The New York Times reported this week that at least three groups submitted offers to the Tribune Company on Monday in the latest round of bidding to purchase the Chicago Cubs baseball team. This is good news for the Tribune because the odds usually favor the seller in auction-style negotiations.
First, auctions with at least two bidders strengthens sellers’ leverage as sellers usually end up with a decent Plan B, or alternative to a deal with the other bidder. Multiple potential buyers allow sellers to play each buyer against the others to obtain the best deal.
Second, auctions – especially live ones – often stoke potential buyers’ egos, competitive spirit and emotions. The result is often bids not based solely on rational, reasoned analysis. Dallas Mavericks’ owner, Mark Cuban, who reportedly had the highest bid in an earlier round but has since dropped out, has a reputation for being extremely competitive. This may partly explain his high bid.

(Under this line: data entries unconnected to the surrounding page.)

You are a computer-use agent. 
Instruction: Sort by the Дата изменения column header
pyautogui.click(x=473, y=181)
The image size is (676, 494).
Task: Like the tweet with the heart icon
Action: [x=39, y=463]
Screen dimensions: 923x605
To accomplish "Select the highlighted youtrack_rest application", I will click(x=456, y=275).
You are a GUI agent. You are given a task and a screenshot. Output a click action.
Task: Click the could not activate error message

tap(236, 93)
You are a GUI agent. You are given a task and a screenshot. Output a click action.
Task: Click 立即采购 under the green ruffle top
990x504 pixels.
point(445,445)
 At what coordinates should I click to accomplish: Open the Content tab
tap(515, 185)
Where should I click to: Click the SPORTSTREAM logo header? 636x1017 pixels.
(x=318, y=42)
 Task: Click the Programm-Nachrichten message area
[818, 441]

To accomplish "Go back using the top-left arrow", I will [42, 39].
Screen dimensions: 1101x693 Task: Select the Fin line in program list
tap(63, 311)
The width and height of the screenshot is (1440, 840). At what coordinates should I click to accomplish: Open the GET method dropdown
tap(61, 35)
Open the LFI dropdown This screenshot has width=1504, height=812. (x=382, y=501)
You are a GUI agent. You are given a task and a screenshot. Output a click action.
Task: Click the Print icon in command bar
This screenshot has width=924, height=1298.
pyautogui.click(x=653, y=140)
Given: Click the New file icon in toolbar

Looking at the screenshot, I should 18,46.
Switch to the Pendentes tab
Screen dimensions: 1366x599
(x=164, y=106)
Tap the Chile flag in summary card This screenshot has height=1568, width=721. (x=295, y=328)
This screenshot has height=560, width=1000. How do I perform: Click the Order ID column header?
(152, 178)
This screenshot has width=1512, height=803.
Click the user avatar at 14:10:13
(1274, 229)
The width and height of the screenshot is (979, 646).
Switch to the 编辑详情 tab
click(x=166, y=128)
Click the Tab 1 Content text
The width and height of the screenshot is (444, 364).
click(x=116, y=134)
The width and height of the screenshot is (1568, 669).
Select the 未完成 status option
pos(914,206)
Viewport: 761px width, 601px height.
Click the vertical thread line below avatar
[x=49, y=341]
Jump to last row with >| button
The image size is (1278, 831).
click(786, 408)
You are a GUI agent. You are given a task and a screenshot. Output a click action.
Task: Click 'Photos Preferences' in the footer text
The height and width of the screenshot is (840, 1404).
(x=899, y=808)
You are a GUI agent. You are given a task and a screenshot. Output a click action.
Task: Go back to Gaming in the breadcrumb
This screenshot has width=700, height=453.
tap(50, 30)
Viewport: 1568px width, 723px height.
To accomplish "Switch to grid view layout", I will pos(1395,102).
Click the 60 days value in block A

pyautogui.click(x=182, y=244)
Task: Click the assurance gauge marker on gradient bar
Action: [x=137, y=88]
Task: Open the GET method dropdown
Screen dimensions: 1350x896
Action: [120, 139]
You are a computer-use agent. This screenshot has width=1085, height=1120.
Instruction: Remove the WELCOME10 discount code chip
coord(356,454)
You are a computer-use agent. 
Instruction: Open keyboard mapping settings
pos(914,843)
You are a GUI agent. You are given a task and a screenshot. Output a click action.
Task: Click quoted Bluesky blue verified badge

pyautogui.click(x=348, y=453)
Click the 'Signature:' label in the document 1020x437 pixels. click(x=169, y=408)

Third, sellers generally have the most information about the items being sold. Here, the Tribune has more complete information about the baseball team than the potential buyers – even if the buyers did great due diligence.
Finally, it’s tough in this economically challenged time to really ensure you get the highest price when selling an asset. After all, if you’re selling you might appear a bit desperate. So to counteract this, and if maximizing your price is your only goal, auctions are a good way to go.